Lorsque l’on plante une palissade, on ne voit qu’un espace nu, & presque toujours l’on ne donne pas assez de largeur à l’allée. Peu à peu l’épaisseur de la palissade augmente, & l’allée devient plus étroite ; elle le paroît encore plus à mesure que la palissade s’élève.

Toute très-grande allée en ce genre de palissade est triste, fatigue celui qui se promène, parce qu’avant d’arriver au terme, il ne voit que la même chose. Ainsi en réclamant les avantages des palissades, je ne me fais aucune illusion sur leurs défauts. Je dis plus ; au milieu d’une scène sauvage ou agreste, l’œil aime quelquefois à trouver une petite partie soignée & placée comme hors de son domicile : c’est le trop qui fatigue.

L’épaississement de la palissade dépend de la main de celui qui la taille. Il se contente d’abattre au volant, ou de tondre avec les ciseaux, les bourgeons de l’année ; il ne prend pas sur le bois de la précédente, mais un peu en avant ; ainsi de proche en proche l’épaisseur gagne, & il faut enfin venir à ravaler toutes les branches jusques près du tronc : le jardinier devroit donc commencer sa première taille pendant l’hiver, & il auroit la facilité de raccourcir à volonté.

On peut, si l’on veut, rendre les palissades de clôture aussi assurées que le meilleur des murs, si on les conduit ainsi qu’il a été dit au mot haie.

Palissader, c’est couvrir un mur de verdure, par exemple avec du jasmin, avec le chèvre-feuille, le jasminoïde, &c., parce que ces plantes ont besoin d’être soutenues par des piquets, lattes, &c. qui représentent une palissade. Au surplus, ces deux mots palissader ou palisser sont presque synonymes, mais le dernier mérite d’être préféré lorsqu’il est question des arbres fruitiers placés en espalier.

Palissage est défini par M. l’abbé de Schabol, l’action d’arranger & d’attacher à un mur ou à un treillage, au moyen de quoi que ce puisse être, avec ordre & d’après des règles, les diverses branches & les bourgeons des arbres… Le palissage à la logue est le plus parfait de tous… Voyez le mot logue.

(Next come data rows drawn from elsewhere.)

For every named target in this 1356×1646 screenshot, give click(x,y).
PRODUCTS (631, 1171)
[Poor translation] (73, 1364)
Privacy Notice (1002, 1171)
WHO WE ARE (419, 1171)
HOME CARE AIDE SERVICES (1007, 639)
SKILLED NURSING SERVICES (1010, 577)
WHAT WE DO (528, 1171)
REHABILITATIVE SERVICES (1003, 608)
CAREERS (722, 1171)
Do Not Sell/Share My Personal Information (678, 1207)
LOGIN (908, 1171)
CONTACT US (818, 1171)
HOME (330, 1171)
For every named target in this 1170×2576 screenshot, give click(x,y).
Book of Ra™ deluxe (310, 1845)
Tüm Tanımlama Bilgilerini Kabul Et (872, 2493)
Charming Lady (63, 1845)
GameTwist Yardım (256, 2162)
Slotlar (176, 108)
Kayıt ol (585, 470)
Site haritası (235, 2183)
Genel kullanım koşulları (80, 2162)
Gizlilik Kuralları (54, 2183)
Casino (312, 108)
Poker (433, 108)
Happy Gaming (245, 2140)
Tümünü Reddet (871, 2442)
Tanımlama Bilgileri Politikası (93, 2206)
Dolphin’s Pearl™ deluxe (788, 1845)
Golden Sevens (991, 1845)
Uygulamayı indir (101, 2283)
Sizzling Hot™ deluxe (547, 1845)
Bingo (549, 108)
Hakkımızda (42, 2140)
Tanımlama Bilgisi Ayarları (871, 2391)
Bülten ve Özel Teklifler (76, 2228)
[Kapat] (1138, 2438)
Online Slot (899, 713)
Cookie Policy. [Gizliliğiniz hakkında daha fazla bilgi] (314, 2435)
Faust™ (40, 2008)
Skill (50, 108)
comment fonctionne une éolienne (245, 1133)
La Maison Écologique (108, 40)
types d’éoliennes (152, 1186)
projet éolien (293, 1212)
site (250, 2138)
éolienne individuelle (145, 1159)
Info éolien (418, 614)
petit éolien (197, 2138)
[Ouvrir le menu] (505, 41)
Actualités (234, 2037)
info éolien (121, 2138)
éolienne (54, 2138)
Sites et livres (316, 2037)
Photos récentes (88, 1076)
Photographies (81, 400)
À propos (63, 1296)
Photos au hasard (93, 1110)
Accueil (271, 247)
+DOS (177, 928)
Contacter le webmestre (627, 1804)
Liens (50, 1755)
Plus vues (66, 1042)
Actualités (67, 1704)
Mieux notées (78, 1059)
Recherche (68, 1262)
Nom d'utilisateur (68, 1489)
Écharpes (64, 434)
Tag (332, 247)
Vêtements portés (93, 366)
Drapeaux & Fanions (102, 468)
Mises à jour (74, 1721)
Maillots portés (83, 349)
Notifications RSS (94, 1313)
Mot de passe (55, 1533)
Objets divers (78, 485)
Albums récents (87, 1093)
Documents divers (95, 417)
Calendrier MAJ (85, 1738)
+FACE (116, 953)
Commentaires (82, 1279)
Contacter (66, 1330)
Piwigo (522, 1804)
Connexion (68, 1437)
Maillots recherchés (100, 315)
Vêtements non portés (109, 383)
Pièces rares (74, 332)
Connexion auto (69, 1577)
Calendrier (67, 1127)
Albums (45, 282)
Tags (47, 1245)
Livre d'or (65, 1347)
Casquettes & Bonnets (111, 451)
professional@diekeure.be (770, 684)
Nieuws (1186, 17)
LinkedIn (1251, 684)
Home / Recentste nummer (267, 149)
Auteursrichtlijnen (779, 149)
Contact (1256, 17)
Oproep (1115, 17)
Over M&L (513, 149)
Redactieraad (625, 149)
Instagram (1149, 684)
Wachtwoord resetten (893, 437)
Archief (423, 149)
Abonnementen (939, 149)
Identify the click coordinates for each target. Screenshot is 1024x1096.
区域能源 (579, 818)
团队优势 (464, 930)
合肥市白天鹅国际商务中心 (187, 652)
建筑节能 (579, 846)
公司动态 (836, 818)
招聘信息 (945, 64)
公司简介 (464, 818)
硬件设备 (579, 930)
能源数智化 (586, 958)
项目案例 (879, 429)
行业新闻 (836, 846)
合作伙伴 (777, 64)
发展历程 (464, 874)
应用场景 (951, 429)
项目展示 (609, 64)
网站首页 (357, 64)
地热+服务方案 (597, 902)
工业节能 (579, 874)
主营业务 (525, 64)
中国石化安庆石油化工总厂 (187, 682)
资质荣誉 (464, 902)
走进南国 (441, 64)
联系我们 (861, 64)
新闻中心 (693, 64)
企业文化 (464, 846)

Son excellent confirmateur M. de la Ville-Hervé donne du palissage une définition moins générale & plus caractéristique, « c’est l’art d’assigner aux bourgeons leur place, de les diriger avec ordre, pour laisser entre eux un espace proportionné, afin qu’à peu de chose près, ils soient également proches & également distans, sans forcer ni contourner les uns ni leur faire prendre une forme désagréable. Cette opération exige du goût & de l’intelligence. Considérez un arbre palissé par une main habile, vous y apercevrez la naissance de chaque branche, & vous la suivrez de l’œil ; aucune ne croisera sur sa voisine ; toutes les parties de l’arbre tirées & alongées par les extrémités, formeront comme autant de brins étendus sur la muraille, avec laquelle ils ne sembleront faire qu’un même corps ; comparez ensuite un arbre ainsi dressé avec ceux des jardins ordinaires, où vous ne voyez rien que de forcé & hors de sa place naturelle, où des parties sont absolument dégarnies, tandis que d’autres sont dans la confusion, &c.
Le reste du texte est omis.